[Dataset rows]
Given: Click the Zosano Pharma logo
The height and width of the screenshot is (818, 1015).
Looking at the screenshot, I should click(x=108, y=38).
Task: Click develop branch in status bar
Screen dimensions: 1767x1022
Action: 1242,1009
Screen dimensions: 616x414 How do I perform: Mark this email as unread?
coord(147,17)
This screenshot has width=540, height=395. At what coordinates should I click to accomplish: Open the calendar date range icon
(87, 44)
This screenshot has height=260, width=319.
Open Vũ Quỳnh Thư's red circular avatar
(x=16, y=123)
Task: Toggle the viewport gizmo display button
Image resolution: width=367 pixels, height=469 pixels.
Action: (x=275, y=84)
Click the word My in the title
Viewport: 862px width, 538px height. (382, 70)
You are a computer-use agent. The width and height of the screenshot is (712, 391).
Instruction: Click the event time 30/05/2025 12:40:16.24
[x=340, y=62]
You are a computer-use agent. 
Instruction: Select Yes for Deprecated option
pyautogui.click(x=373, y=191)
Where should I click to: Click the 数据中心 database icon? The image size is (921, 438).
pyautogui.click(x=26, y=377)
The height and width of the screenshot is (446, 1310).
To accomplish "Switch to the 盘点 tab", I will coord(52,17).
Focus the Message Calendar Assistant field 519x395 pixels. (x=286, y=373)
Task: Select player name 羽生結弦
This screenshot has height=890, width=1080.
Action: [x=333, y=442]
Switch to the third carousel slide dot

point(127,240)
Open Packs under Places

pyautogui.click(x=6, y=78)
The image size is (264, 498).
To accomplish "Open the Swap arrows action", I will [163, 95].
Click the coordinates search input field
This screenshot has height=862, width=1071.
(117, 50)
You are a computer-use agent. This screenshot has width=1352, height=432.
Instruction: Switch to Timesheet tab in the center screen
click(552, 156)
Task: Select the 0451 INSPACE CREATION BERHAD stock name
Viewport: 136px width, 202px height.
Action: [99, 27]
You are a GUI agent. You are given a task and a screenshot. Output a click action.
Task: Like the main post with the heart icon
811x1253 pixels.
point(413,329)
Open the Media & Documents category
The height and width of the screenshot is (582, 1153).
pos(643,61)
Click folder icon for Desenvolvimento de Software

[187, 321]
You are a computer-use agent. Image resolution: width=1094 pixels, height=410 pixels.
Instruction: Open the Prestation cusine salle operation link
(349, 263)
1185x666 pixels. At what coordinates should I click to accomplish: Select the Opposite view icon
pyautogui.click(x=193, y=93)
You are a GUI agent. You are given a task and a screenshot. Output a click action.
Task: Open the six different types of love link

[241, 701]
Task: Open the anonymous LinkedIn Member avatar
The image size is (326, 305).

Your objective — Please rewrite the records above as a numbered list, starting at the first line of the records and ending at the line that contains "pyautogui.click(x=373, y=191)", and omit any blank lines.

Task result —
1. Given: Click the Zosano Pharma logo
2. The height and width of the screenshot is (818, 1015).
3. Looking at the screenshot, I should click(x=108, y=38).
4. Task: Click develop branch in status bar
5. Screen dimensions: 1767x1022
6. Action: 1242,1009
7. Screen dimensions: 616x414 How do I perform: Mark this email as unread?
8. coord(147,17)
9. This screenshot has width=540, height=395. At what coordinates should I click to accomplish: Open the calendar date range icon
10. (87, 44)
11. This screenshot has height=260, width=319.
12. Open Vũ Quỳnh Thư's red circular avatar
13. (x=16, y=123)
14. Task: Toggle the viewport gizmo display button
15. Image resolution: width=367 pixels, height=469 pixels.
16. Action: (x=275, y=84)
17. Click the word My in the title
18. Viewport: 862px width, 538px height. (382, 70)
19. You are a computer-use agent. The width and height of the screenshot is (712, 391).
20. Instruction: Click the event time 30/05/2025 12:40:16.24
21. [x=340, y=62]
22. You are a computer-use agent. 
23. Instruction: Select Yes for Deprecated option
24. pyautogui.click(x=373, y=191)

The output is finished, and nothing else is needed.